We have observed that GPTBot is making requests to malformed API endpoints on our production server, such as:
/workspace/web/brand/filters-{/
/reviews/list-{/
This endpoint does not exist in our codebase, and our server correctly returns a 404 Not Found. However, these requests are being logged and are visible in our monitoring tools (e.g., Kibana), causing unnecessary noise.
Details
-
Legitimate endpoint: /workspace/web/filters
-
Malformed endpoint hit by GPTBot: /workspace/web/filters-{/
-
User-Agent: GPTBot
-
Stacktrace/Logs:
The requests are being logged as 404s, and the stacktrace shows the request passing through our standard Express middleware and error handling.
Investigation:-
- We have thoroughly searched our frontend and backend codebase and confirmed that no code is generating or referencing this malformed endpoint.
- The requests are only coming from GPTBot, not from any user or internal process.

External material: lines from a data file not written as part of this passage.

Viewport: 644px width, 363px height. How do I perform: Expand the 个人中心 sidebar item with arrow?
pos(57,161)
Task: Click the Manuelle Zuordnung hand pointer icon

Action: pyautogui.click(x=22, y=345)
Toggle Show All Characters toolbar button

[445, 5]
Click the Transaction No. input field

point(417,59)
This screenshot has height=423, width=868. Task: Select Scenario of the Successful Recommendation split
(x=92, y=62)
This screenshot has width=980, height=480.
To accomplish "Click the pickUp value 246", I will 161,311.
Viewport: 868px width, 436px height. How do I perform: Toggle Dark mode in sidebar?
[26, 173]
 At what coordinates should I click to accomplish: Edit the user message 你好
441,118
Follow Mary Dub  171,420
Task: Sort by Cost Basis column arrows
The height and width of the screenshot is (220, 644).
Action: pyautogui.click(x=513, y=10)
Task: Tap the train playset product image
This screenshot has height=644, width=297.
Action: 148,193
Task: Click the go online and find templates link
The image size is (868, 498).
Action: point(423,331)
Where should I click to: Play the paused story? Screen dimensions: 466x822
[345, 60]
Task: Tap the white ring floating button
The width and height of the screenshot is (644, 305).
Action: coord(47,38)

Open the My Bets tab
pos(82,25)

- This appears to be a result of GPTBot “guessing” or mutating known endpoints during its crawl.
Impact:-
- These requests are not breaking anything, but they are cluttering our logs and monitoring dashboards.
- We do not want to block GPTBot, but we would like to understand why it is making these malformed requests and if this behavior can be improved.
Request:-
- Is this expected behavior from GPTBot?
- Can GPTBot be made less aggressive in mutating/crawling API endpoints, especially when the base endpoint exists and is well-formed?
- Is there a recommended way to suppress or reduce such noise, short of blocking GPTBot or filtering logs by User-Agent?